I am a much better mother to real children than I am to my books. I have been so controlling with them, not giving them a lot of space and movement. I have held them still and stiff, trying to contain something that feels almost too big for me. I remember an editor telling me it is like I am trying to write the Bible. I think anytime writers talk about spiritual things, like I am doing, it feels big. The energy often feels like it is coming from some place else, the concepts seem huge and expansive and yet we have to filter it all down to a nice, pretty package of about 300 pages with chapters and sub-chapters.
I am in the puzzle phase- where I feel like I am faced with a million piece puzzle on my desk and I have to sort through each piece and make the pretty picture that is already there. Today I bounced around with the border pieces, trying to build the frame or in this case the foundation for the rest of the book.

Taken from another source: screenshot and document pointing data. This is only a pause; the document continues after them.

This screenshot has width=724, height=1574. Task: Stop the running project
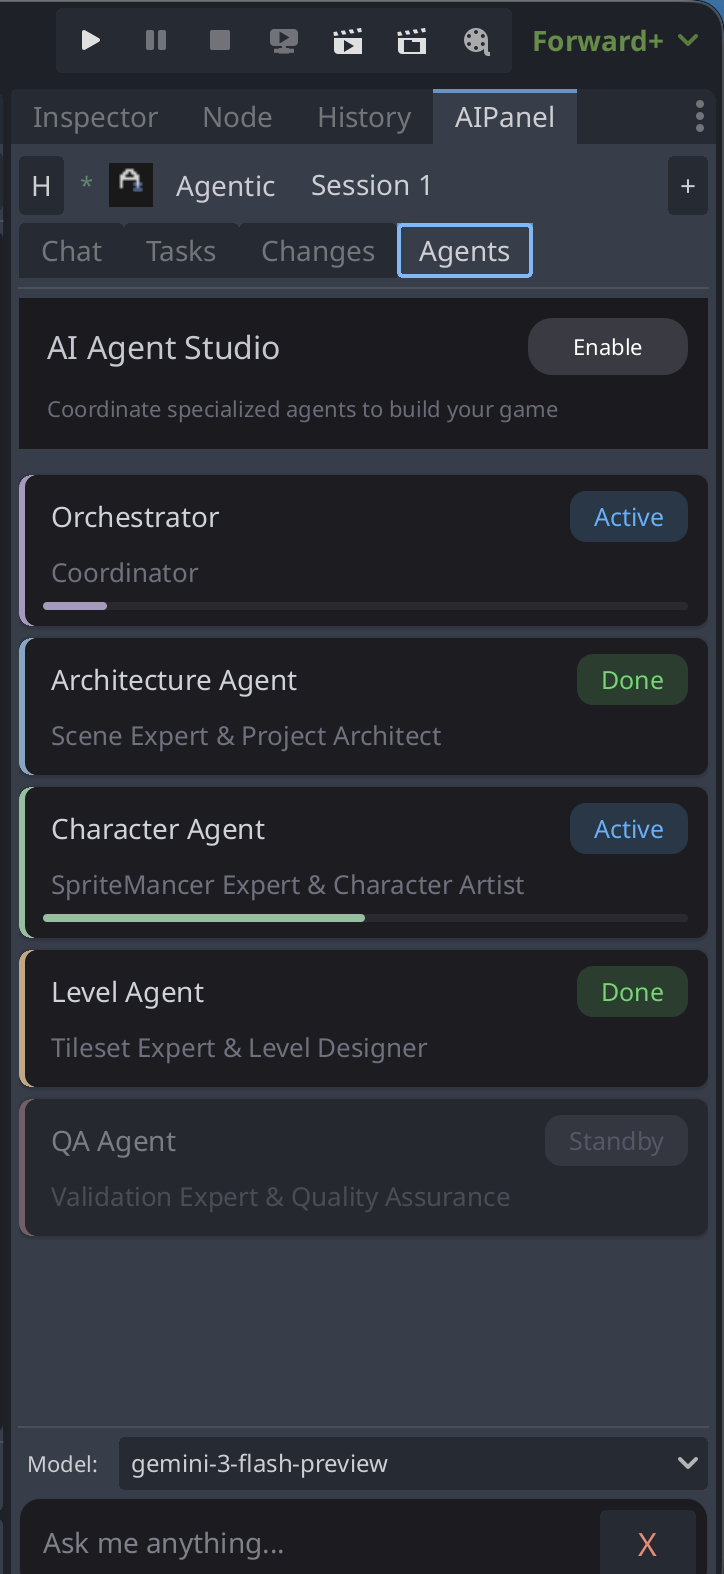tap(220, 41)
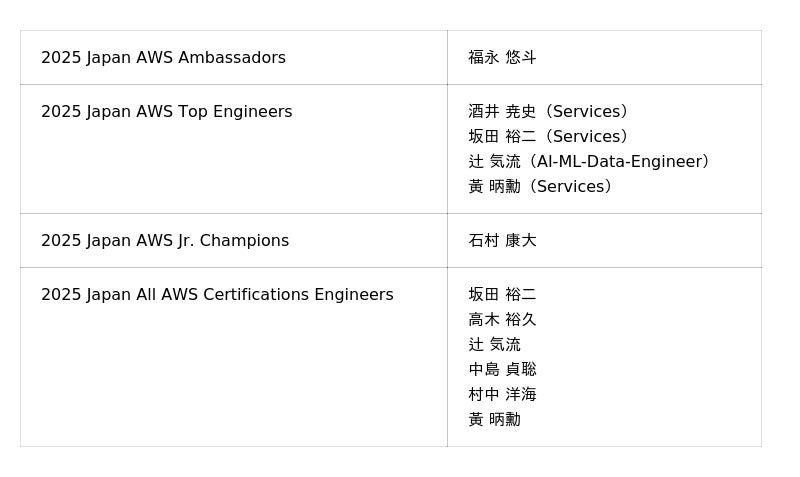The height and width of the screenshot is (477, 800).
Task: Click 黃 昞勳 in the Certifications Engineers list
Action: click(x=494, y=420)
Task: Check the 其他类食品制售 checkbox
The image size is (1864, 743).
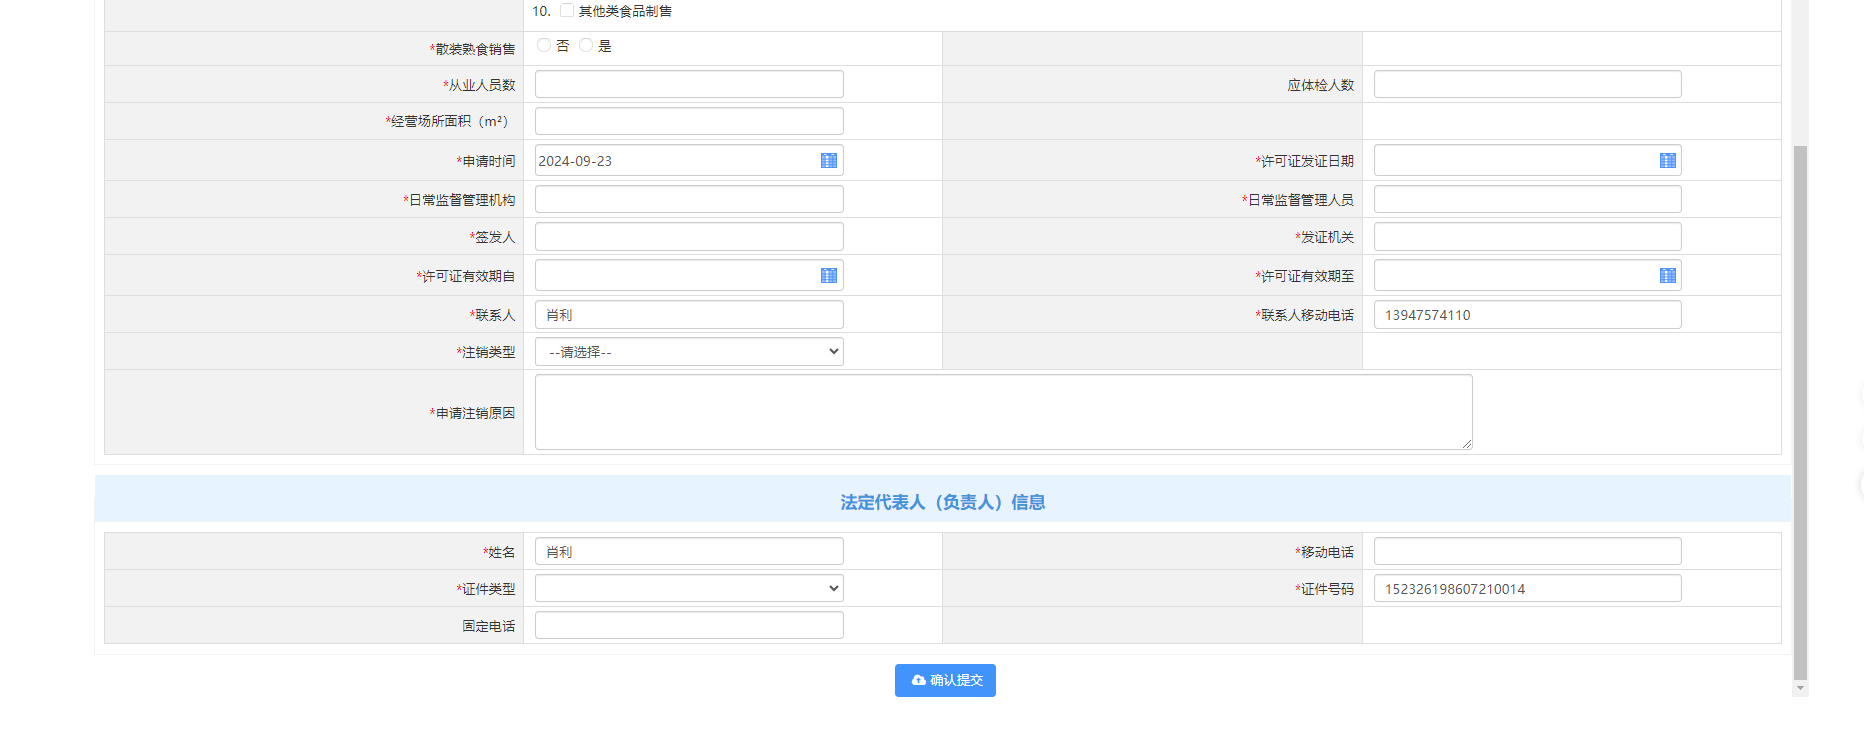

While talking to my friends last night, I told them the thoughts that come up when I sit down to write. I watched one of them today: who do you think you are. You are not that smart, so what makes you think that you can write something so intelligent. You just aren’t worthy.
Last night when my friend Theri told me how talented I was, immediately the presence of my father sat on my left shoulder and I could not take what she said inside of me. Instead her words hovered around my outside and waited until I stopped listening to the words, apparently coming from my dad- You aren’t good enough. You aren’t special. You aren’t worthy of writing.
I love my dad. He’s great and has become a great supporter of me, yet now that I am doing what I thought I could never do, the beliefs and old energies of my childhood are coming through. But they are only small thoughts. They are not worthy of me or what I am here to do. In a sentence- they are not worth my time. And before I write each day I tell them so, and then I observe them as they fly on by trying to get my attention. But they won’t get it when I am writing.